The company has plans to build its first brick-and-mortar, drive-through grocery store location in Sunnyvale, Calif., according to the Silicone Valley Business Journal.
While full details of the concept store are not readily available, the Journal says a real estate developer has filed plans for an 11,600-square-foot building, complete with a grocery pickup location. Amazon, the publication says, is the likely tenant.
A Logical Step for Amazon
With its AmazonFresh, same- and next-day grocery delivery service, and the creation of the Amazon Pantry, analysts say a foray into the brick-and-mortar world makes sense for the retail giant.
Offering order-online convenience coupled with a drive-through pickup would also enable the company to tackle the obstacle it’s faced in relation to serving up perishable goods to consumers.
“Strategically, this gives them a way to avoid the cost and complexity of going to individual households, though that’s probably still on the docket,” Bill Bishop of the retail consultancy Brick Meets Click told the Journal.
A Position to Experiment
Amazon’s impressive growth over the past few years has enabled the company to tally up a worth that beats retail giant Walmart.
Sales in its second quarter earnings report, released in July, totaled $23.2 billion. That added up to a profit of roughly $92 million, which pays out 19 cents a share to holders analysts told to expect a loss of 14 cents a share.
The company’s continued success is showing on the stock market where the company’s $550 a share price following the earnings report’s release marked an all-time high.
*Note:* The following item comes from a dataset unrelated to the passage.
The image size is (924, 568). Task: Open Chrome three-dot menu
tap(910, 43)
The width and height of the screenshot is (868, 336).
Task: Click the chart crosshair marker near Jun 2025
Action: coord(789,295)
A post-earnings trading frenzy drove the company’s value up some $40 billion higher than its pre-release worth, according to Buzzfeed. That enabled Amazon to add “more to its market capitalization than the entire value of eBay.”
As its worth and profits grow, Amazon is in a position to experiment. The drive-through grocery concept fits in with the company’s push to meet all purchasing needs consumers may have.
The store idea, however, isn’t the only innovation on the drawing board. British transport minister Robert Goodwill in March sat down with Amazon officials to discuss field testing the “Prime Air” delivery service that would use unmanned drones to place purchases in customers’ hands in 30 minutes or less.
How soon the grocery concept might materialize or whether Prime Air will take off remain unanswered questions. What is clear is that Amazon is out to raise the bar and keep raising it.